● REQUIREMENTS
Please duplicate the data from the line that contains "Given: Collapse the Navegador panel" through the line that contains "point(280,559)", both included, and leave the pictures out of your copy.

● STORED DATA

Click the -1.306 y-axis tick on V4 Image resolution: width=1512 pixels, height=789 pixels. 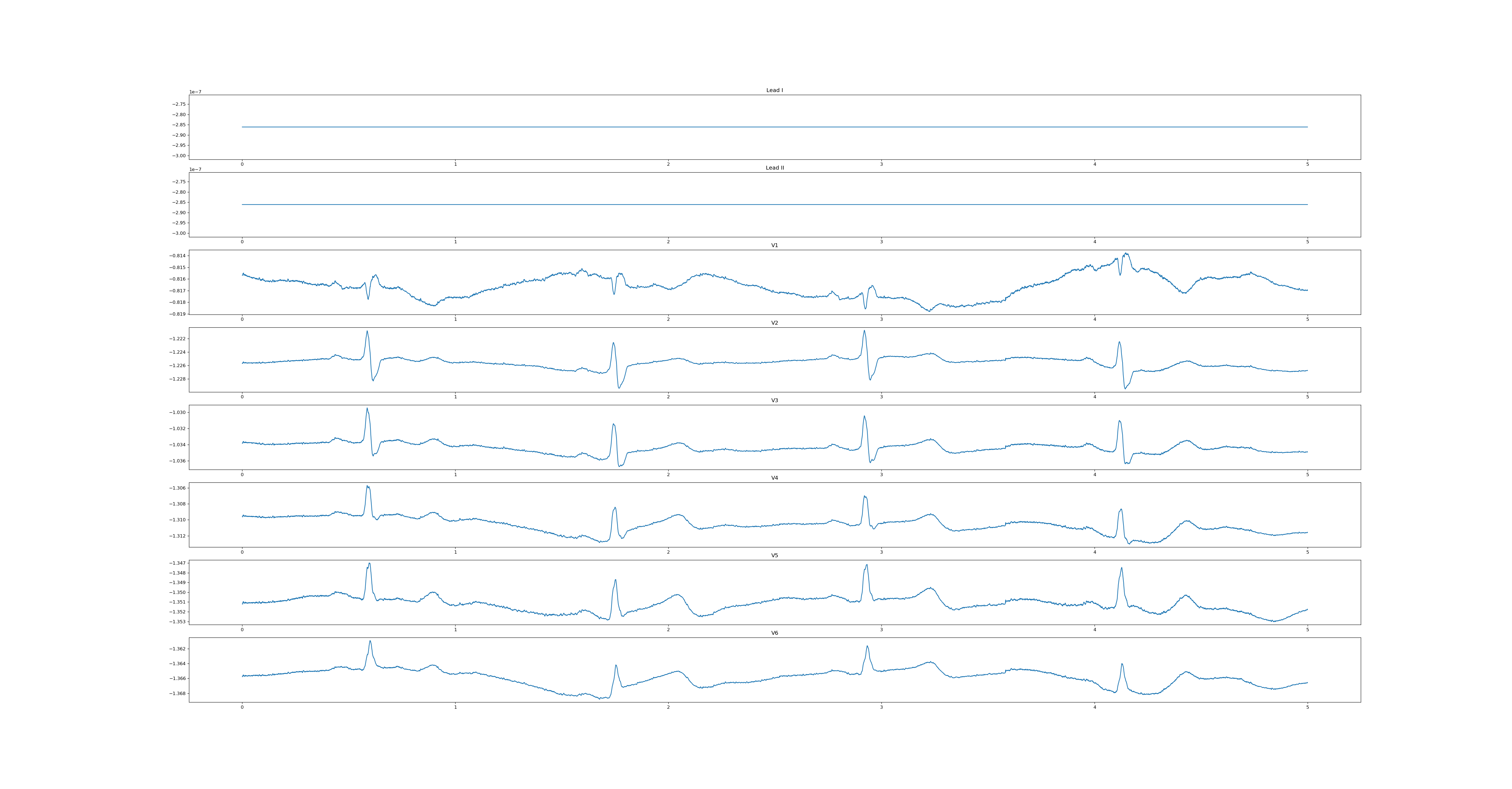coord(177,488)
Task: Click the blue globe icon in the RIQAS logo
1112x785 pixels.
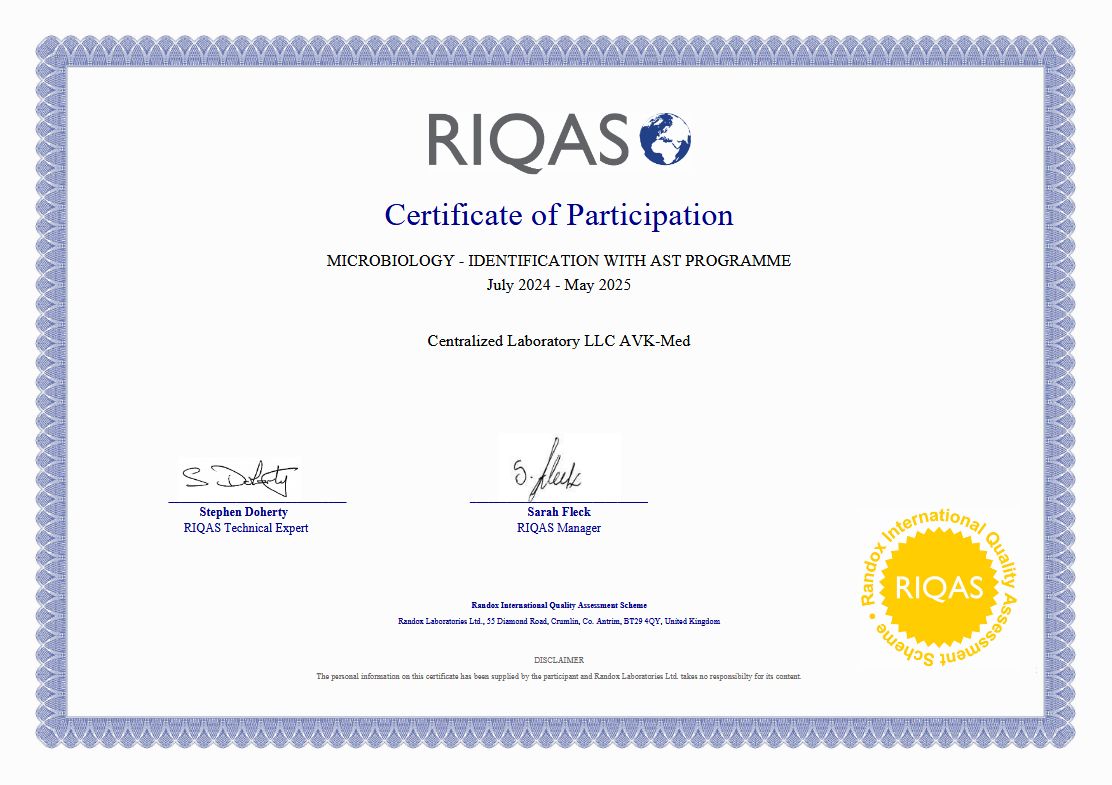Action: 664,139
---
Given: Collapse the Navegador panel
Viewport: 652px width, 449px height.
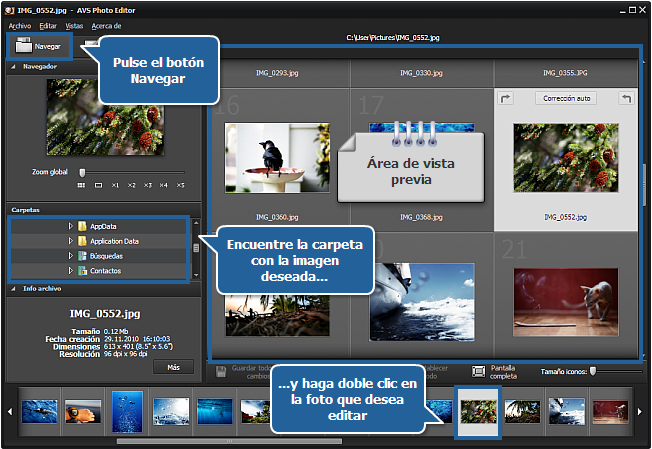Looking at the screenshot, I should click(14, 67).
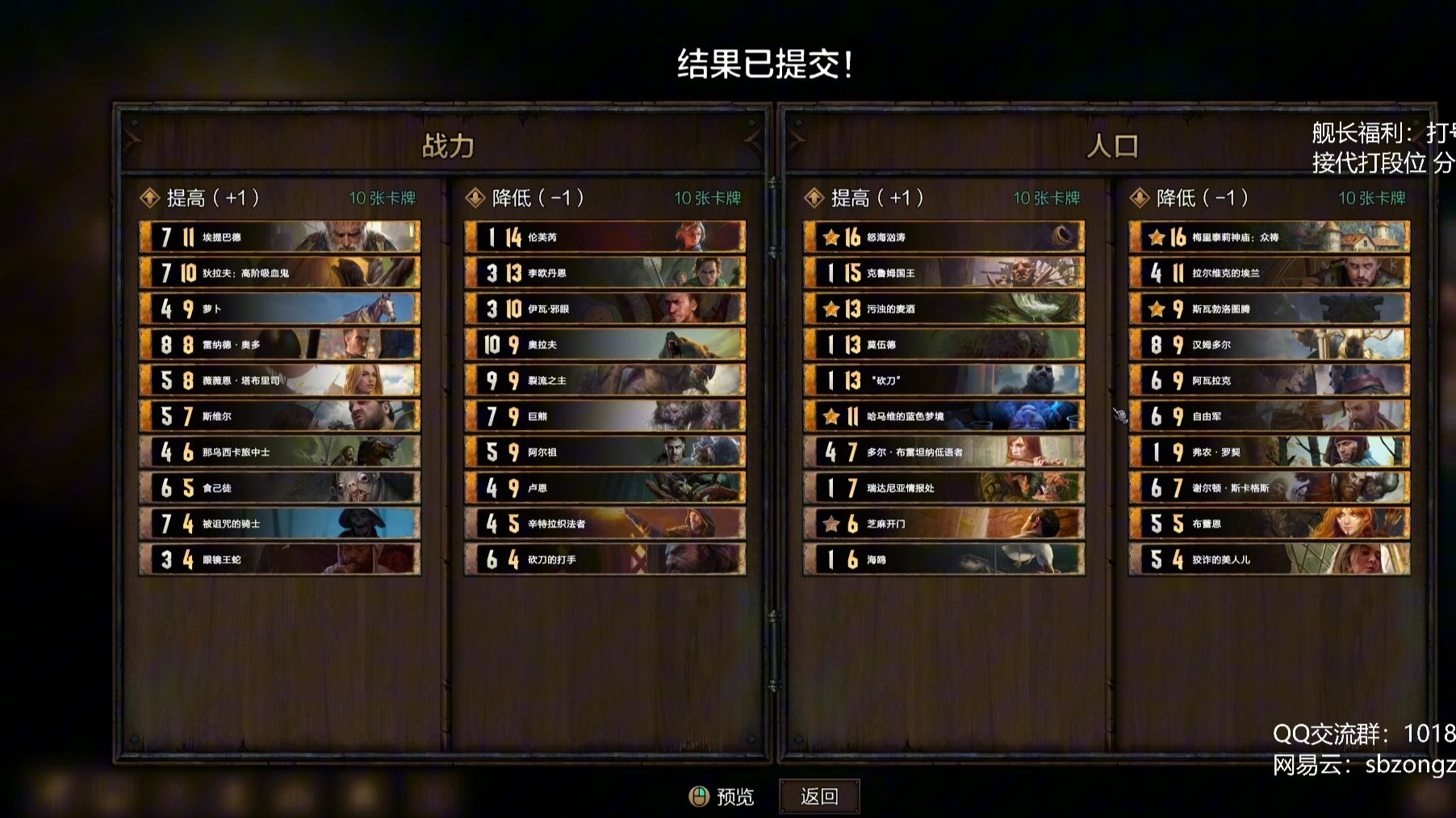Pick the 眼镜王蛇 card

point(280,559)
---
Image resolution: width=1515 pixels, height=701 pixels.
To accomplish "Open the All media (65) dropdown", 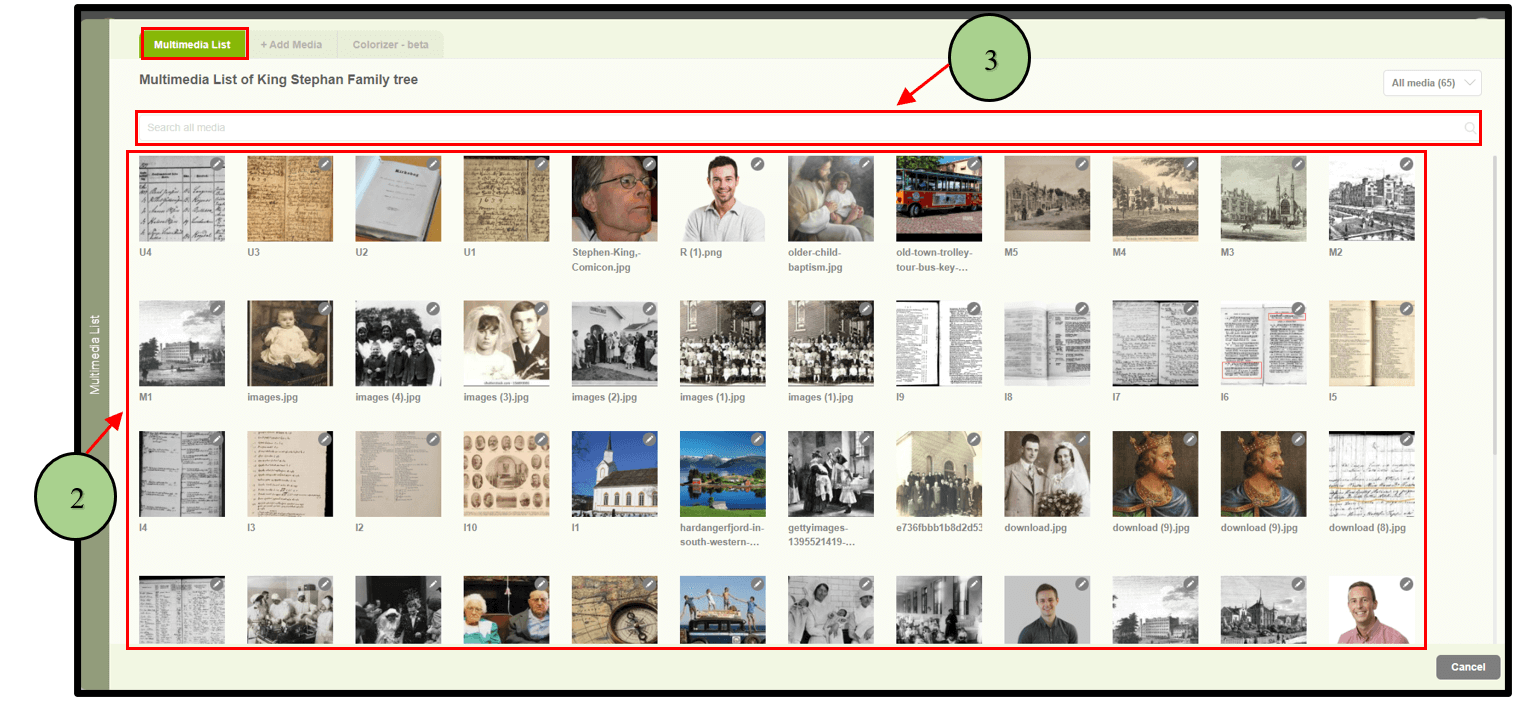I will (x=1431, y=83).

● FINISHED ANSWER
Given: Collapse the Navegador panel
Viewport: 652px width, 449px height.
Looking at the screenshot, I should click(14, 67).
Pick the 眼镜王蛇 card

point(280,559)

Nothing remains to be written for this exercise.